The position of a word within the vector space is learned from the text and is based on the words that surround the word when it is used. The position of a word in the learned vector space is referred to as its embedding.
Keras offers an embedding layer , used for neural networks on text data, requires that the input data be integer encoded, so each word is represented by a unique integer (Brownlee, 2017)

5. Define an RNN model for sentiment analysis

In [9]:
from keras import Sequential
from keras.layers import Embedding, LSTM, Dense, Dropout

embedding_size=32
model=Sequential()
model.add(Embedding(vocabulary_size, embedding_size, input_length=max_words))
model.add(LSTM(100))
model.add(Dense(1, activation="sigmoid"))

print(model.summary())

Model: "sequential"
_________________________________________________________________
Layer (type)                 Output Shape              Param #   
embedding (Embedding)        (None, 500, 32)           160000    
_________________________________________________________________
lstm (LSTM)                  (None, 100)               53200     
_________________________________________________________________
dense (Dense)                (None, 1)                 101       
Total params: 213,301
Trainable params: 213,301
Non-trainable params: 0
_________________________________________________________________
None


RNN model with 1 embedding, 1 LSTM and 1 dense layers. 213,301 parameters in total need to be trained

# Train the model

6. Train and evaluate the model

Specify the loss function and optimizer to use while training

In [10]:
model.compile(loss="binary_crossentropy", 
             optimizer="adam", 
             metrics=["accuracy"])

In [11]:
batch_size = 32
num_epochs = 10

X_valid, y_valid = X_train[ :batch_size], y_train[ :batch_size]
X_train2, y_train2 = X_train[batch_size: ], y_train[batch_size: ]

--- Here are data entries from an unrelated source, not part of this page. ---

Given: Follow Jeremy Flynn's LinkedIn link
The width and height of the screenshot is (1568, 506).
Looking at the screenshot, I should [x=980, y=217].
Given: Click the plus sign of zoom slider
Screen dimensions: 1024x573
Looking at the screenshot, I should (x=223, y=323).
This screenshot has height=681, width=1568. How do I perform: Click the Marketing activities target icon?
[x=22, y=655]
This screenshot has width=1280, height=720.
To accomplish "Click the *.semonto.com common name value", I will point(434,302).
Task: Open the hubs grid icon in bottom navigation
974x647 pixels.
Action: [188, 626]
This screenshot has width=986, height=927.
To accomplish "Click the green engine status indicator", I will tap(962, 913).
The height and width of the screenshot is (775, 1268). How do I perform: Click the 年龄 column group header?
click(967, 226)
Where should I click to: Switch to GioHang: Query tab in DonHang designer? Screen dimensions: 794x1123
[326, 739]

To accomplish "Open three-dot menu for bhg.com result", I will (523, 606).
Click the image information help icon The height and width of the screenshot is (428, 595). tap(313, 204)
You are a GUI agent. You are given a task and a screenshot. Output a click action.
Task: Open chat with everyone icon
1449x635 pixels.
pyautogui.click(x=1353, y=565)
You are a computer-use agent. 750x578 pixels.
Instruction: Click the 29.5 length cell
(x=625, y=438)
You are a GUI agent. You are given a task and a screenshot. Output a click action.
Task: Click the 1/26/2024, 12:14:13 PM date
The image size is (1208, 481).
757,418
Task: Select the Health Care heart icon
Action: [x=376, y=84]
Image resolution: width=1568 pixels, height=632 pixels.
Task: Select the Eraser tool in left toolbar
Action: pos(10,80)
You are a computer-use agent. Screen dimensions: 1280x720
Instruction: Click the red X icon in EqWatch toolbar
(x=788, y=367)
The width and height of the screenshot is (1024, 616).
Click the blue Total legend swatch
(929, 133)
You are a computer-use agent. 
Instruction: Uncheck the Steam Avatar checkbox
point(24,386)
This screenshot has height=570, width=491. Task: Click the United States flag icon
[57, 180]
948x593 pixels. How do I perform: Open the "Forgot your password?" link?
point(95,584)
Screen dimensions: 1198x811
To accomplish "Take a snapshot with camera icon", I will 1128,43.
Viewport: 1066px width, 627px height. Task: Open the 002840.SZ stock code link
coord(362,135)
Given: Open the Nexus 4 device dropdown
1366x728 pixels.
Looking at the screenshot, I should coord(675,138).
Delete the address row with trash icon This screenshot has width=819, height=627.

model.fit(X_train2, y_train2, validation_data=(X_valid, y_valid), batch_size=batch_size, epochs=num_epochs)

Epoch 1/10
Epoch 2/10
Epoch 3/10
Epoch 4/10
Epoch 5/10
Epoch 6/10
Epoch 7/10
Epoch 8/10
Epoch 9/10
Epoch 10/10


<tensorflow.python.keras.callbacks.History at 0x1dfabd7e088>

# Test the Model

7. Evaluate the performance on test data

In [39]:
scores = model.evaluate(X_test, y_test, verbose=0)
print("Test accuracy: ", scores[1])

Test accuracy:  0.8537999987602234


#  Making Predictions

A prediction is an array of 10 numbers. They represent the model's "confidence".

In [47]:
# Predict test data
model.predict(X_test)

array([[0.03026474],
       [0.99997437],
       [0.1591807 ],
       ...,
       [0.21113205],
       [0.68249816],
       [0.9973984 ]], dtype=float32)

# Application

8. Translate the sentence into the relevant integers and pad. This will allow us to put it into our model and see whether it predicts if we will like or dislike the movie.

In [48]:
import string

def pre_process(review):
  return review.translate(str.maketrans(" ", " ", string.punctuation)).lower()

In [49]:
# Predict sentiment function
word2id = {i: word for i, word in word2id.items()}

def predict_sentiment(review):
  sentiment = 0

  review = pre_process(review)

  #  Dictionary to map words back into
  # id2word

  list_encoded = []

  for word in review.split():
    list_encoded.append(word2id.get(word))

  max_words = 500
  list_encoded = sequence.pad_sequences([list_encoded], maxlen=max_words)
  
  sentiment = model.predict(list_encoded)
  return sentiment

In [59]:
# Using a review to classify
value = predict_sentiment("This movie is not a good movie")

if value >= 0.5:
  print("The movie was classified as positive")

else:
  print("The movie was classified as negative")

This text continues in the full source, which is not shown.